- EXERCISE PROMPT
Your task is to retype, exactly and only, the lines from the one containing "Open the setup tools icon" to the final line of the entries, leaving out all pictures.

- SOURCE DATA
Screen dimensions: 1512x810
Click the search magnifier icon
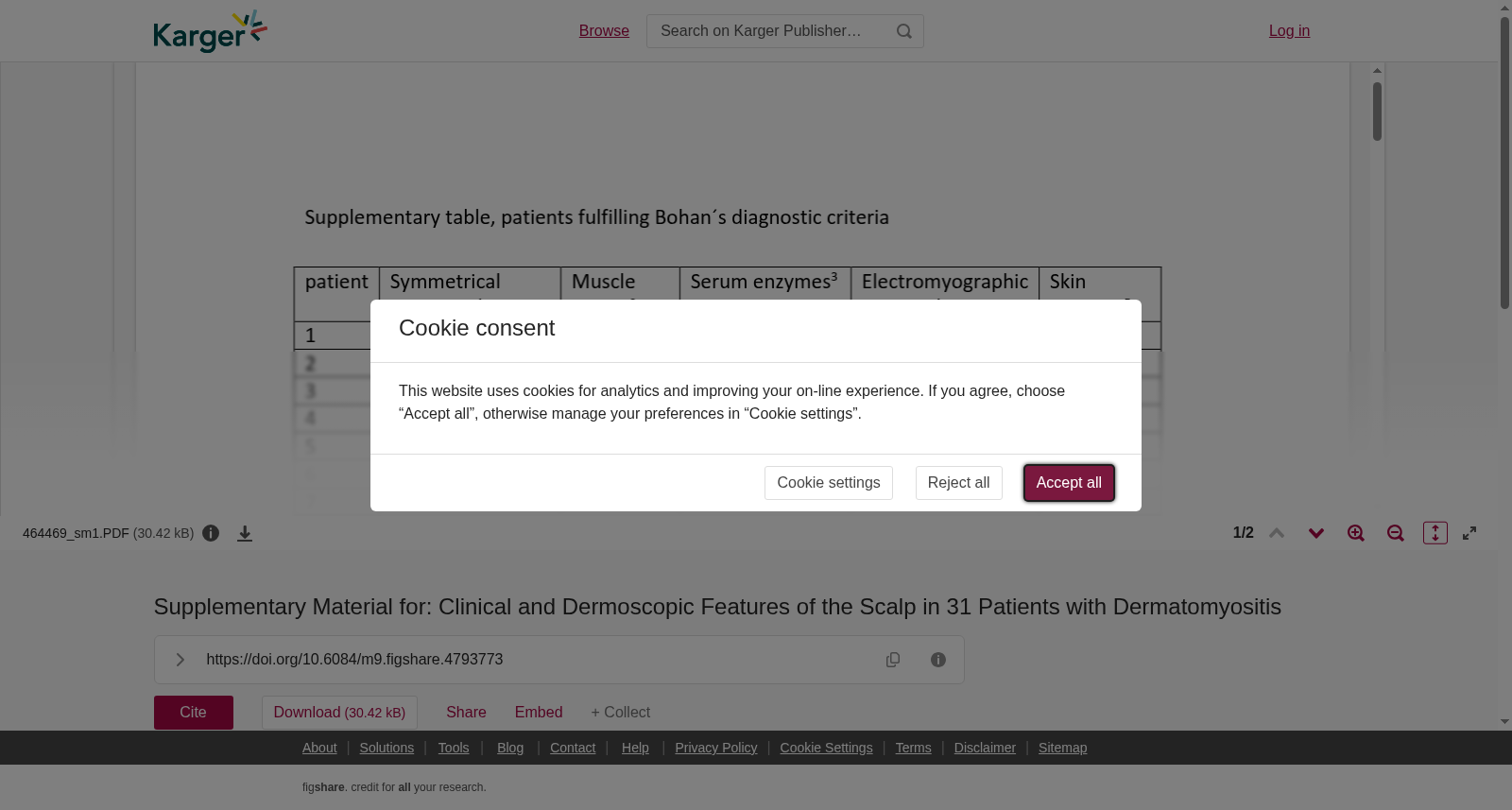pyautogui.click(x=904, y=31)
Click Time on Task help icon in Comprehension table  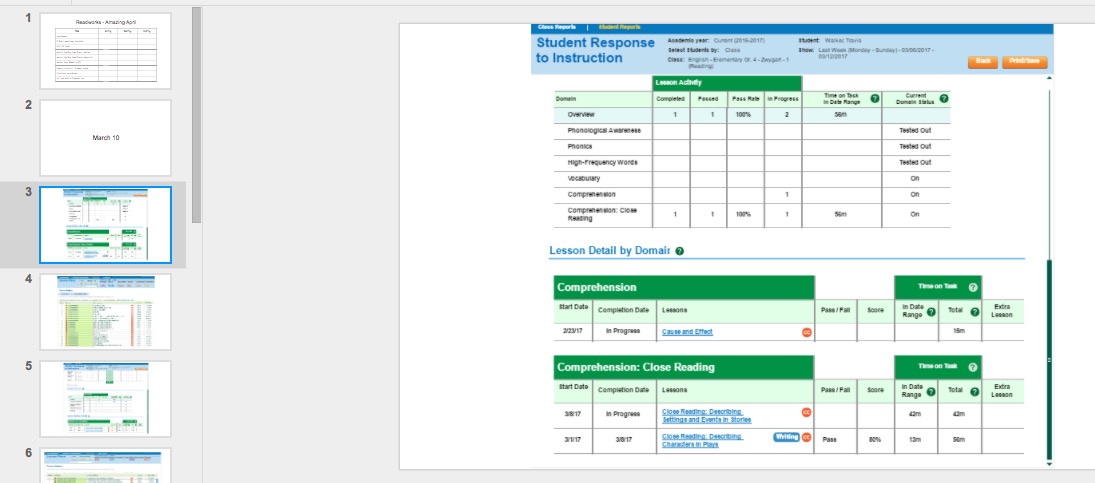pos(972,287)
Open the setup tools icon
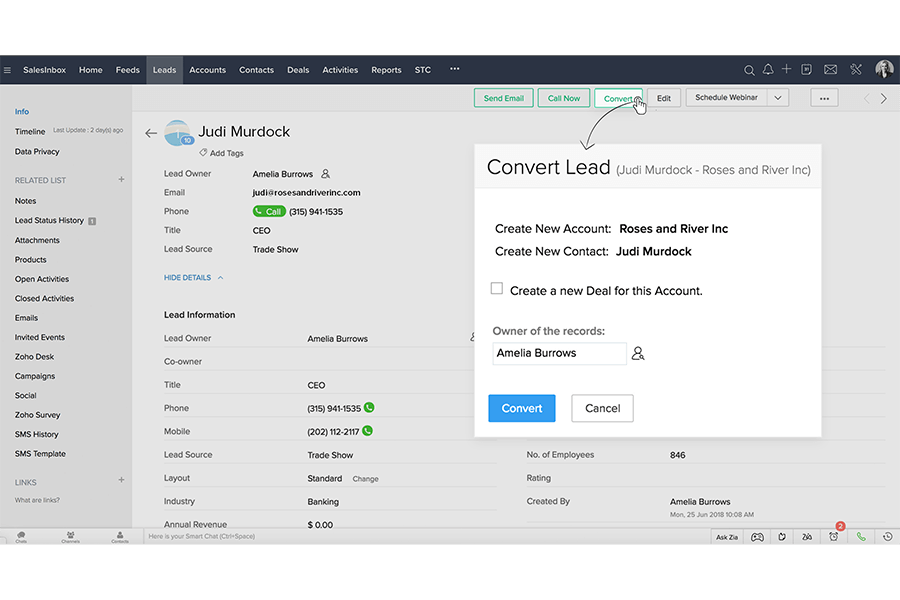The width and height of the screenshot is (900, 600). pyautogui.click(x=856, y=70)
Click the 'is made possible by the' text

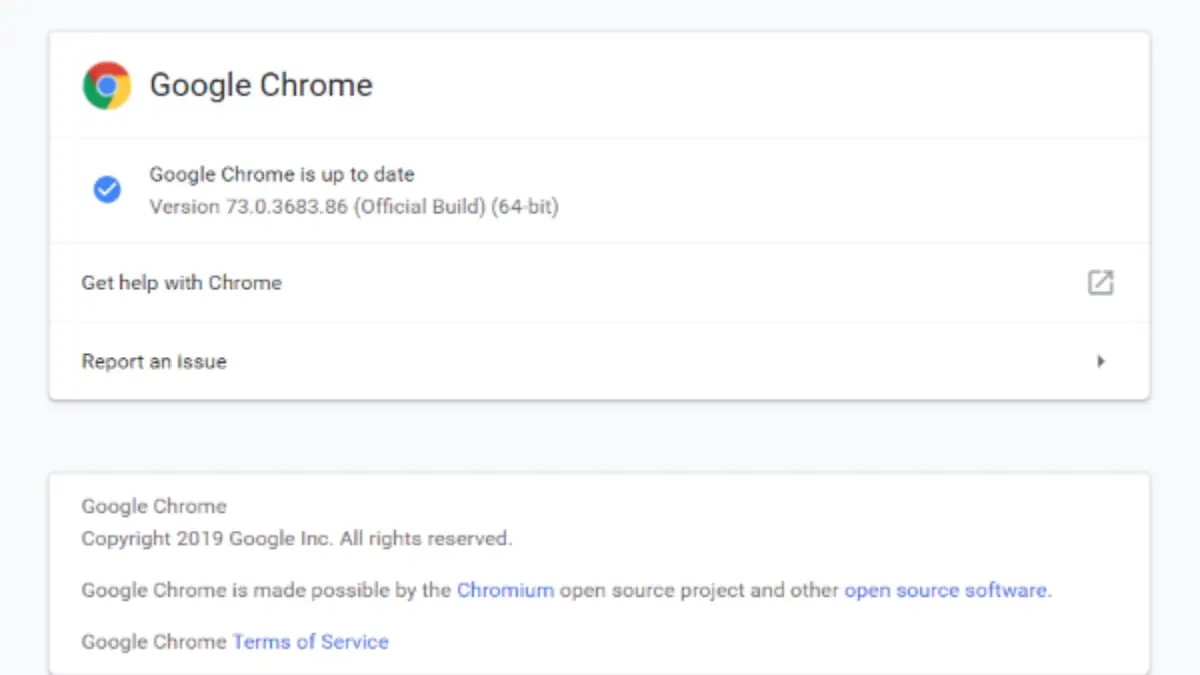342,590
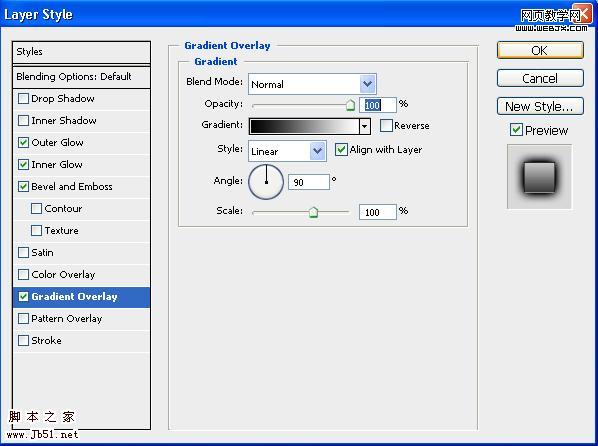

- RESULT
Open the setup tools icon
The width and height of the screenshot is (900, 600). pyautogui.click(x=856, y=70)
Click the 'is made possible by the' text

342,590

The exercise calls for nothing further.